Sunday, 20 September 2015

Fetching Some Coal

One winter's night Mom sent me outside into the barren little yard behind our house to see if there was any slack left. Slack is the little bits of coal that are always left when the big lumps were all burned. It was my duty to get the coal, because it was outside the house and I was a male. Well that was Mom’s rule anyway. Chores inside were female; chores outside were male territory.

The coal man brought a sack of coal once a fortnight and emptied it in a messy pile just inside the gate at the back of the yard. Then he would trudge back along the narrow little alley behind the houses, to the street where he had parked his truck, fill up his sack again and haul it on his back along the alley to the next customer. I thought it must be very hard work, and boring too. It was easier where my Gran lived; there was a ‘coal hole’ in the pavement in front of each house there, so the coal man only had to take the cover off and drop the coal down. I fell down a coal hole once - I rarely looked where I was going – and I still have the scar to prove it.

Queueing for coal
As the war went on, coal was in short supply, so everybody got less. Eventually people were queueing up for it with prams or wheelbarrows or anything else they could use to carry it away. This night, we had a meagre little heap of it in the yard. Maybe some of it had been stolen; during the war people helped each other out a lot, but there were those who were more interested in helping themselves.

It was a bitterly cold Birmingham winter night; the freezing wind caught my breath as Mom slammed the back door shut with a loud bang as she shouted ‘Keep the warm in’. There was a clear frosty sky, with a ‘Bomber’s Moon'. I shivered, remembering the terror of the latest air raid, and hoping there would be no bombing that night, or ever again.

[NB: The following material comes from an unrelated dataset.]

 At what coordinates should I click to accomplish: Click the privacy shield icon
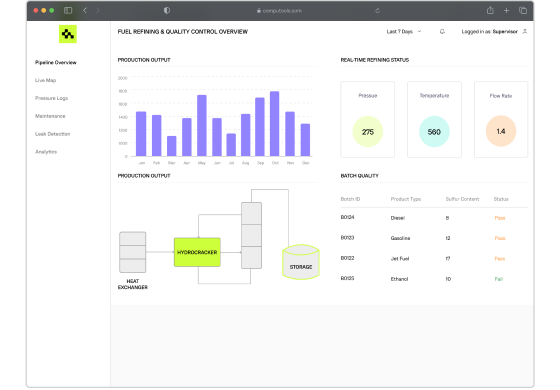[x=167, y=10]
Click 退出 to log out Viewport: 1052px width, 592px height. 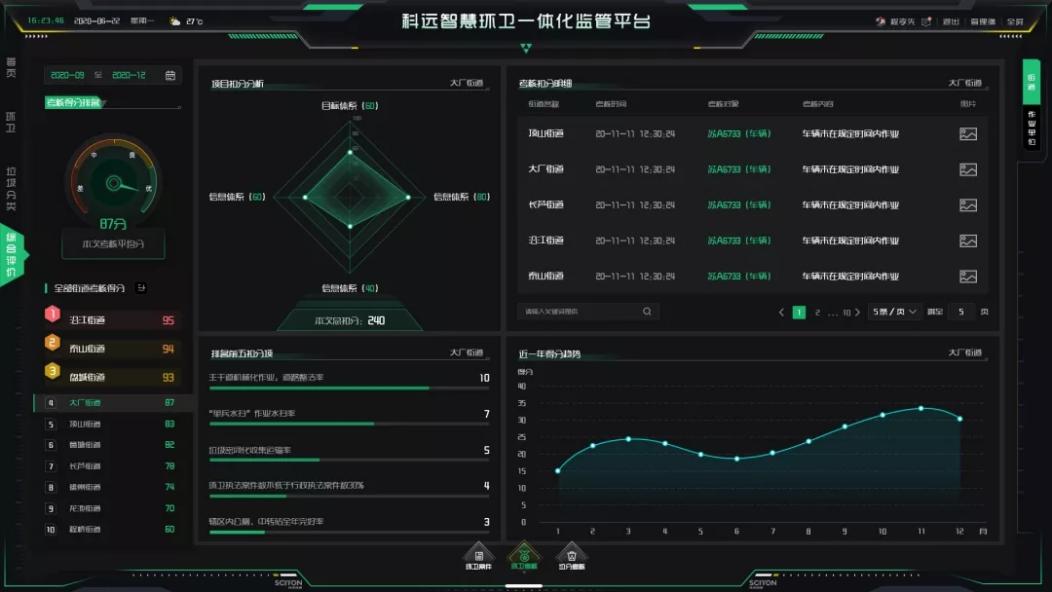[951, 21]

I walked quickly past the air raid shelter. I didn’t like to think about having to go into that concrete and brick edifice that we had to share with the family next door and wait in extreme discomfort for Jerry to drop a bomb on our house. Sometimes the bombing raids got so scary, I wet myself. At least Mrs Gilks next door always brought a flask of tea along, and shared it with us, because my Mom never brought anything.

An Anderson shelter.
This one has a vegetable garden on top.
Not everybody had a solid shelter like ours. Most people with gardens had an Anderson shelter, named after Sir John Anderson, the Home Secretary. We had one of those at the house where we lived before in Bacchus Road. It was so cold, wet and uncomfortable that to me it seemed worth chancing a direct hit from a German bomb and dying in bed. An Anderson shelter consisted of fourteen sheets of corrugated steel, forming a shell 6ft high, 4ft wide and 6ft long. It was buried 4ft deep and covered with 15 inches of soil. It could shelter six people in extreme discomfort. We spent more time bailing the rainwater out than sheltering in it. And one time Grandad Joe fell into the shelter when he was drunk, and landed right on top of the fat lady who lived down the road.

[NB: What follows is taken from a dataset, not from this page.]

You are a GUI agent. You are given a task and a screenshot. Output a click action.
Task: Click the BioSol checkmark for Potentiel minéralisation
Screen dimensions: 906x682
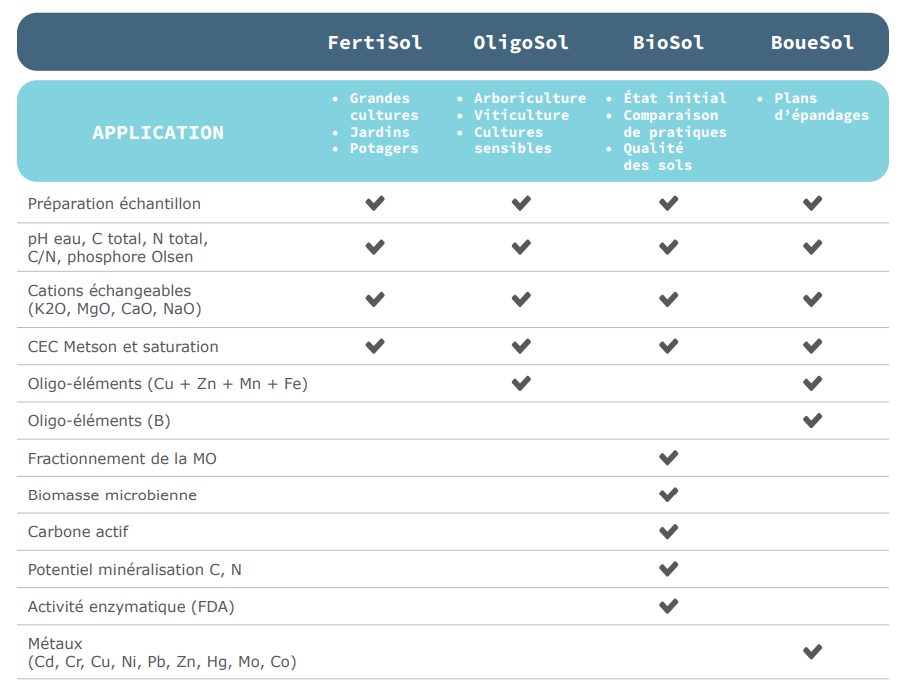click(669, 569)
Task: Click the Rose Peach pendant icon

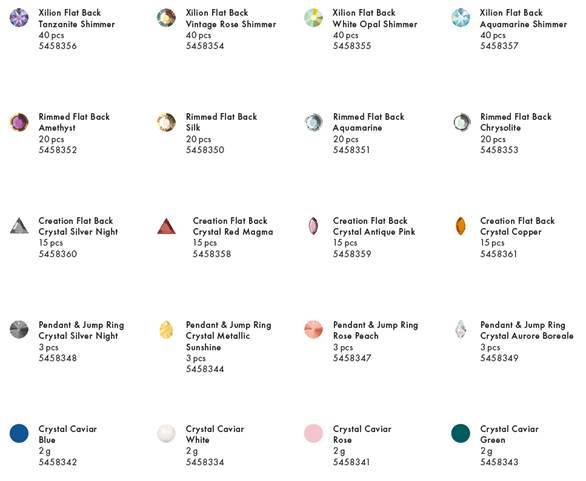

Only twenty percent of the population of the United Kingdom had a garden, so more than three quarters of British citizens didn’t even have the option of having their basic safety needs met, and had to shelter from the bombing as best they could. Lots of them had to go to public shelters, but some, like my Gran, had a Morrison shelter inside the house. It was a sort of cage thing with a steel top that was supposed to stop the house falling on you and killing you. Gran’s shelter had a snooker table on the top. My cousin Jean ripped the felt with a pool cue once and blamed me for it. I have never let her forget it.

Anyway, there I was on an expedition for fuel on that bitter night. There was only enough slack left to fill an old boot, which is what I was doing when I heard the air raid sirens start.